··· Dados

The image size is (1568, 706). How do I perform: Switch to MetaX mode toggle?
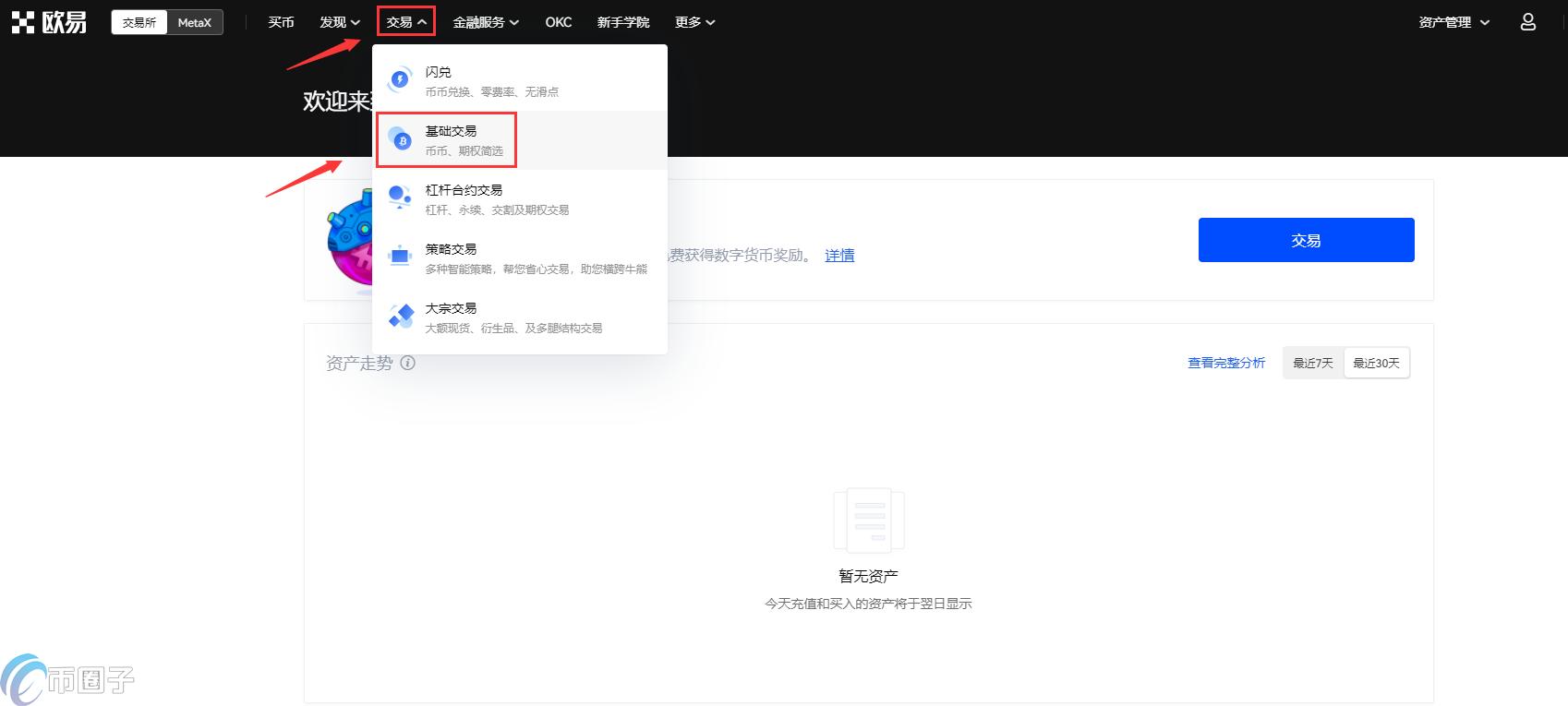[x=195, y=22]
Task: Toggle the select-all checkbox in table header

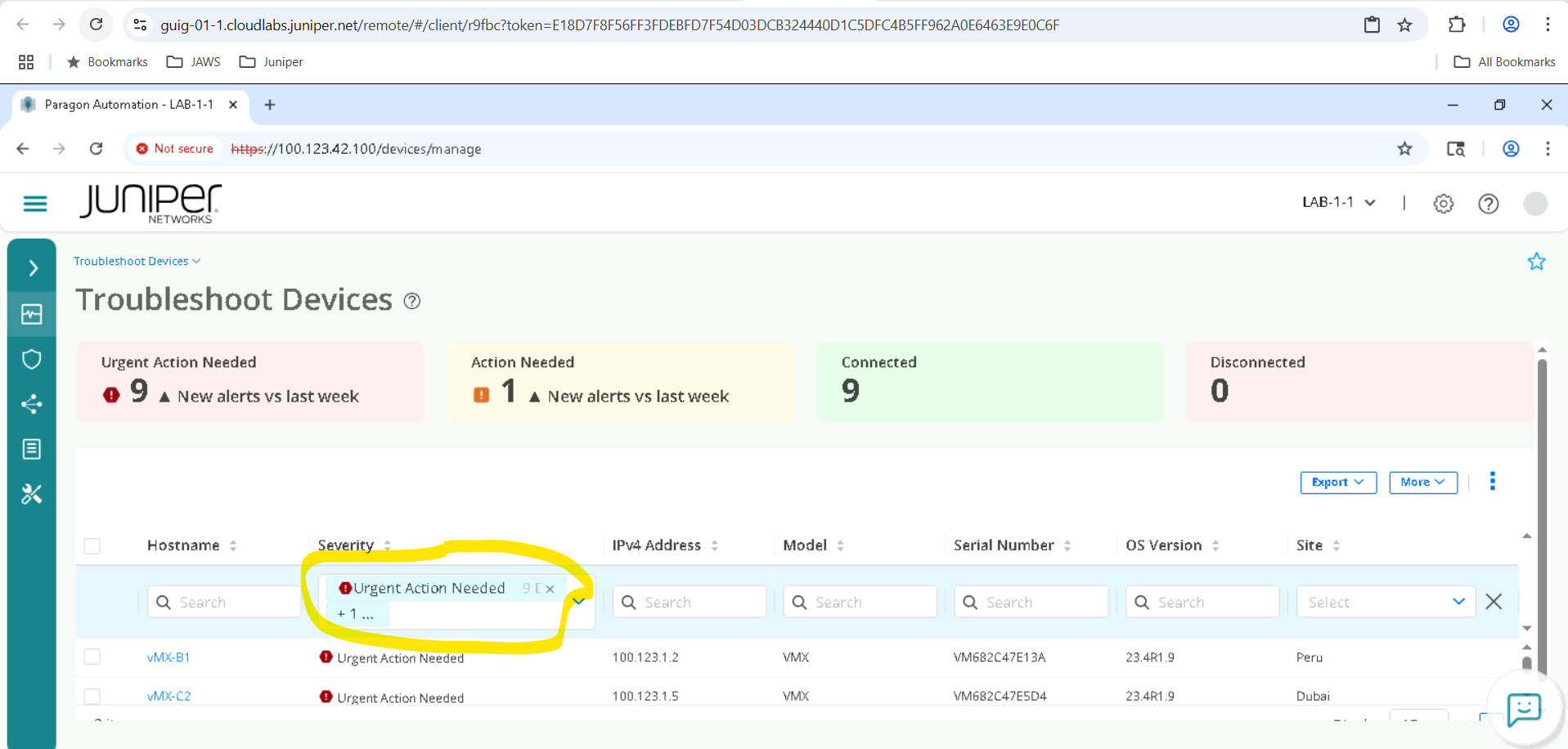Action: 92,546
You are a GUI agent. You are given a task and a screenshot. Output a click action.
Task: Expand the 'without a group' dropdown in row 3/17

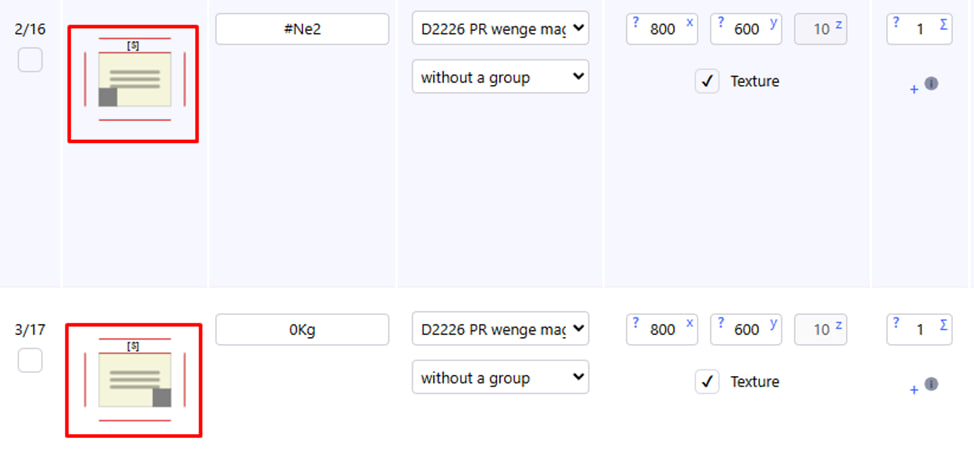500,377
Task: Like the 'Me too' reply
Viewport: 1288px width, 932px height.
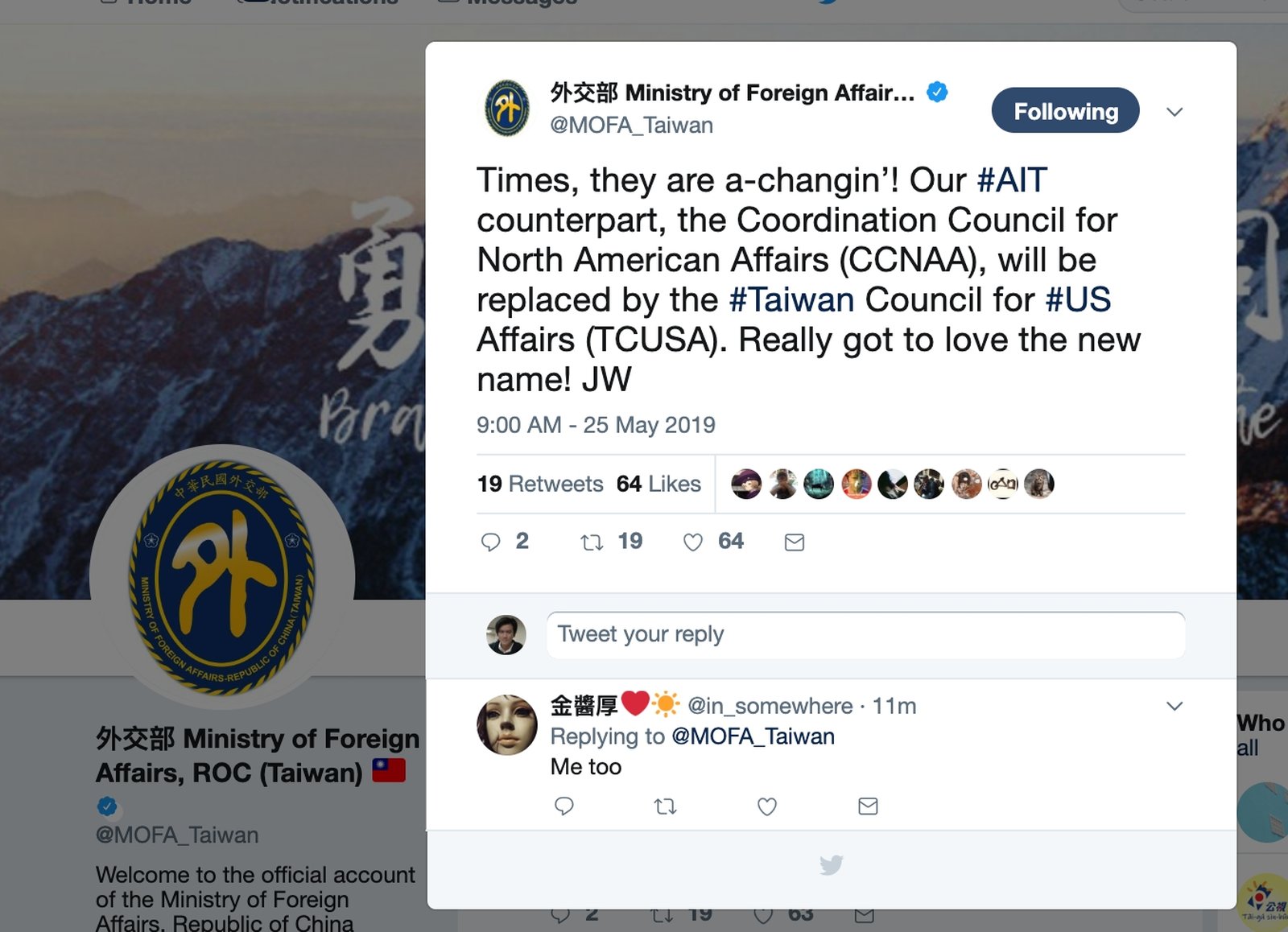Action: pos(767,806)
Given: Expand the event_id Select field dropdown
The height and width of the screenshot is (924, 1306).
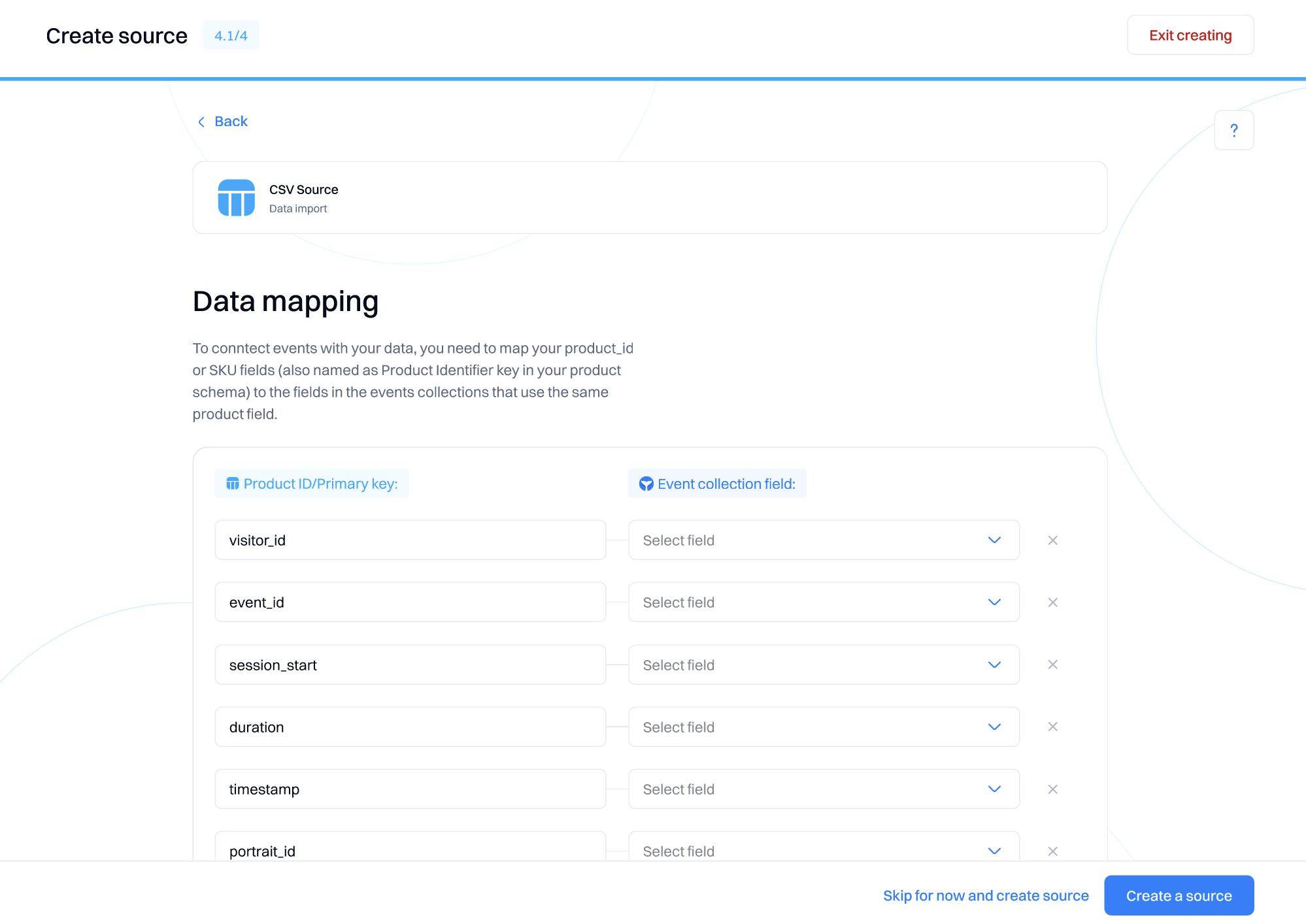Looking at the screenshot, I should (823, 602).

······

● Objetivo:
Conte quantas linhas dos dados contêm a palavra "dropdown", diferenciando maiúsculas de minúsculas. Informe apenas o número.

● Solução:
2